-- EXERCISE DIRECTIONS --
Please retype the records below exactly as they stand.

*** Opening of GIVEN ENTRIES ***

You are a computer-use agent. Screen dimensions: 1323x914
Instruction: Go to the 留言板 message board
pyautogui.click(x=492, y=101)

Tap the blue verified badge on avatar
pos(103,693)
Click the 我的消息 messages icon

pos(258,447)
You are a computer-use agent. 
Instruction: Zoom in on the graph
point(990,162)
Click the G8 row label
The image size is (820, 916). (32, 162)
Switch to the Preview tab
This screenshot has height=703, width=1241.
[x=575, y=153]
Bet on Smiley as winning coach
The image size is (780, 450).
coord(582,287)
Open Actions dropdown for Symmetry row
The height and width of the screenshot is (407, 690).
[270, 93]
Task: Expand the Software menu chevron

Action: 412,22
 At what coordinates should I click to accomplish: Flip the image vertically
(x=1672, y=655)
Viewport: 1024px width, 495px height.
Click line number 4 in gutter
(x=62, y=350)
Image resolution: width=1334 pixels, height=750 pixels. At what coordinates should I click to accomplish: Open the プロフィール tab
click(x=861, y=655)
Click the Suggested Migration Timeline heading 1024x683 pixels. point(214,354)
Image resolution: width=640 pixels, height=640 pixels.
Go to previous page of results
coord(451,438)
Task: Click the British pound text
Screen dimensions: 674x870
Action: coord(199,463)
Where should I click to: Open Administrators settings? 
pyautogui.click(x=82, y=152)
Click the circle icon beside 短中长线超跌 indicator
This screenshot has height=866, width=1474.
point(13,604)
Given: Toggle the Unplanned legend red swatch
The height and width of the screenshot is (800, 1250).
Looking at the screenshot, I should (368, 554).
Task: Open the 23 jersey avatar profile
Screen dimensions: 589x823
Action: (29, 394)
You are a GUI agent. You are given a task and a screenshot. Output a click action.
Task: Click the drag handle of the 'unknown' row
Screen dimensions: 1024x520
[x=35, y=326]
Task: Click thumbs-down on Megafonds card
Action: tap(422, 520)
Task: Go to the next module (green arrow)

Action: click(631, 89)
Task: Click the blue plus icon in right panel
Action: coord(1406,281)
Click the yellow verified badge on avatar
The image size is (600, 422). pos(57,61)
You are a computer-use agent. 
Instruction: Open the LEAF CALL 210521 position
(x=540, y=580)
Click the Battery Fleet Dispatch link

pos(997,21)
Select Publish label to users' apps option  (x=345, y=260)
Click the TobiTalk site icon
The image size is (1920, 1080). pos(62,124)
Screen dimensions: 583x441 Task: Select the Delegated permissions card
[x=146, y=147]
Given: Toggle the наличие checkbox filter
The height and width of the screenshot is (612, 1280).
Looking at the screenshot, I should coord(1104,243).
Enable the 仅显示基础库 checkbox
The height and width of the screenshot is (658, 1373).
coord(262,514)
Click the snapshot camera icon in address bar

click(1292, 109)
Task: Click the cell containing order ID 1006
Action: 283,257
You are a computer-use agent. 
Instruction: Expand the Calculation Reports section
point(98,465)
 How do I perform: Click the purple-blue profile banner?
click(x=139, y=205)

*** Close of GIVEN ENTRIES ***

-- SOLUTION TO THIS TASK --
You are a computer-use agent. Screen dimensions: 1323x914
Instruction: Go to the 留言板 message board
pyautogui.click(x=492, y=101)

Tap the blue verified badge on avatar
pos(103,693)
Click the 我的消息 messages icon

pos(258,447)
You are a computer-use agent. 
Instruction: Zoom in on the graph
point(990,162)
Click the G8 row label
The image size is (820, 916). (32, 162)
Switch to the Preview tab
This screenshot has height=703, width=1241.
[x=575, y=153]
Bet on Smiley as winning coach
The image size is (780, 450).
coord(582,287)
Open Actions dropdown for Symmetry row
The height and width of the screenshot is (407, 690).
[270, 93]
Task: Expand the Software menu chevron

Action: 412,22
 At what coordinates should I click to accomplish: Flip the image vertically
(x=1672, y=655)
Viewport: 1024px width, 495px height.
Click line number 4 in gutter
(x=62, y=350)
Image resolution: width=1334 pixels, height=750 pixels. At what coordinates should I click to accomplish: Open the プロフィール tab
click(x=861, y=655)
Click the Suggested Migration Timeline heading 1024x683 pixels. point(214,354)
Image resolution: width=640 pixels, height=640 pixels.
Go to previous page of results
coord(451,438)
Task: Click the British pound text
Screen dimensions: 674x870
Action: coord(199,463)
Where should I click to: Open Administrators settings? 
pyautogui.click(x=82, y=152)
Click the circle icon beside 短中长线超跌 indicator
This screenshot has height=866, width=1474.
point(13,604)
Given: Toggle the Unplanned legend red swatch
The height and width of the screenshot is (800, 1250).
Looking at the screenshot, I should (368, 554).
Task: Open the 23 jersey avatar profile
Screen dimensions: 589x823
Action: (29, 394)
You are a GUI agent. You are given a task and a screenshot. Output a click action.
Task: Click the drag handle of the 'unknown' row
Screen dimensions: 1024x520
[x=35, y=326]
Task: Click thumbs-down on Megafonds card
Action: tap(422, 520)
Task: Go to the next module (green arrow)

Action: click(631, 89)
Task: Click the blue plus icon in right panel
Action: coord(1406,281)
Click the yellow verified badge on avatar
The image size is (600, 422). pos(57,61)
You are a computer-use agent. 
Instruction: Open the LEAF CALL 210521 position
(x=540, y=580)
Click the Battery Fleet Dispatch link

pos(997,21)
Select Publish label to users' apps option  (x=345, y=260)
Click the TobiTalk site icon
The image size is (1920, 1080). pos(62,124)
Screen dimensions: 583x441 Task: Select the Delegated permissions card
[x=146, y=147]
Given: Toggle the наличие checkbox filter
The height and width of the screenshot is (612, 1280).
Looking at the screenshot, I should coord(1104,243).
Enable the 仅显示基础库 checkbox
The height and width of the screenshot is (658, 1373).
coord(262,514)
Click the snapshot camera icon in address bar

click(1292, 109)
Task: Click the cell containing order ID 1006
Action: 283,257
You are a computer-use agent. 
Instruction: Expand the Calculation Reports section
point(98,465)
 How do I perform: Click the purple-blue profile banner?
click(x=139, y=205)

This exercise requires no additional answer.